Artículos de revistas
Expression and methylation status of female-predominant GH-dependent liver genes are modified by neonatal androgenization in female mice
Fecha
2013-11-13Registro en:
Ramirez, Maria Cecilia; Zubeldia Brenner, Lautaro; Wargon, Victoria; Ornstein, Ana Maria; Becu, Damasia; Expression and methylation status of female-predominant GH-dependent liver genes are modified by neonatal androgenization in female mice; Elsevier Ireland; Molecular and Cellular Endocrinology; 382; 2; 13-11-2013; 825-834
0303-7207
1872-8057
Autor
Ramirez, Maria Cecilia
Zubeldia Brenner, Lautaro
Wargon, Victoria
Ornstein, Ana Maria
Becu, Damasia
Resumen
Neonatal androgenization masculinizes the GH axis and thus may impact on liver gene regulation. Neonatal testosterone administration to female mice decreased (defeminized) female predominant GH-dependent liver gene expression (Hnf6, Adh1, Prlr, Cyp3a41) and did not modify male predominant genes (Cyp7b1, Cyp4a12, Slp). Female predominance of Cis mRNA, an inhibitor of episodic GH signaling pathway, was unaltered. At birth, Cyp7b1 promoter exhibited a higher methylation status in female livers, while the Hnf6 promoter was equally methylated in both sexes; no differences in gene expression were detected at this age.
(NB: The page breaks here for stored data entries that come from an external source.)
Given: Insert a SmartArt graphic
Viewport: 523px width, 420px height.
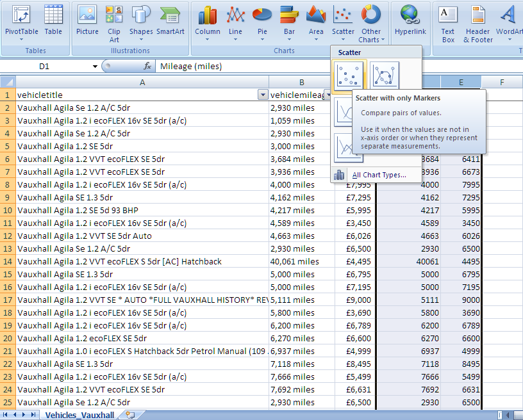Looking at the screenshot, I should (x=170, y=22).
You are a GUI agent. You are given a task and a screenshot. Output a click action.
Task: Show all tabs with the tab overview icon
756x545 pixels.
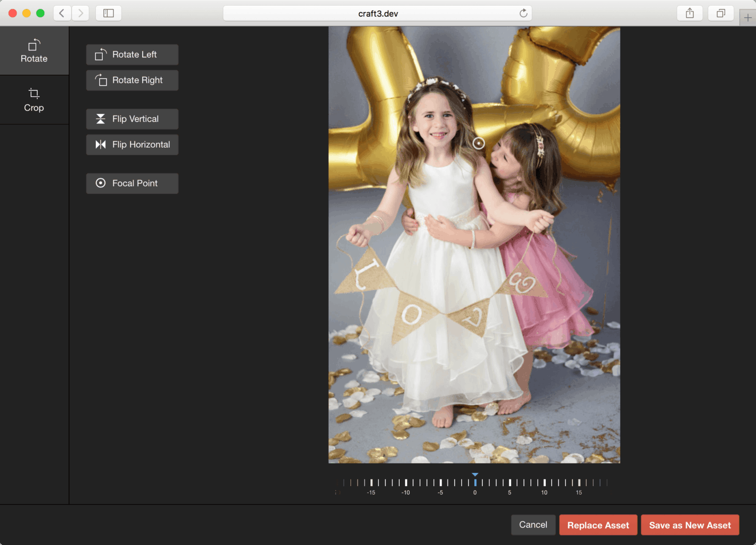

In adulthood, consistent with sex specific predominance, lower methylation status was determined for the Cyp7b1 promoter in males, and for the Hnf6 promoter in females, and this last difference was prevented by neonatal androgenization. Therefore, early steroid treatment or eventually endocrine disruptor exposure may alter methylation status and sexual dimorphic expression of liver genes, and consequently modify liver physiology in females.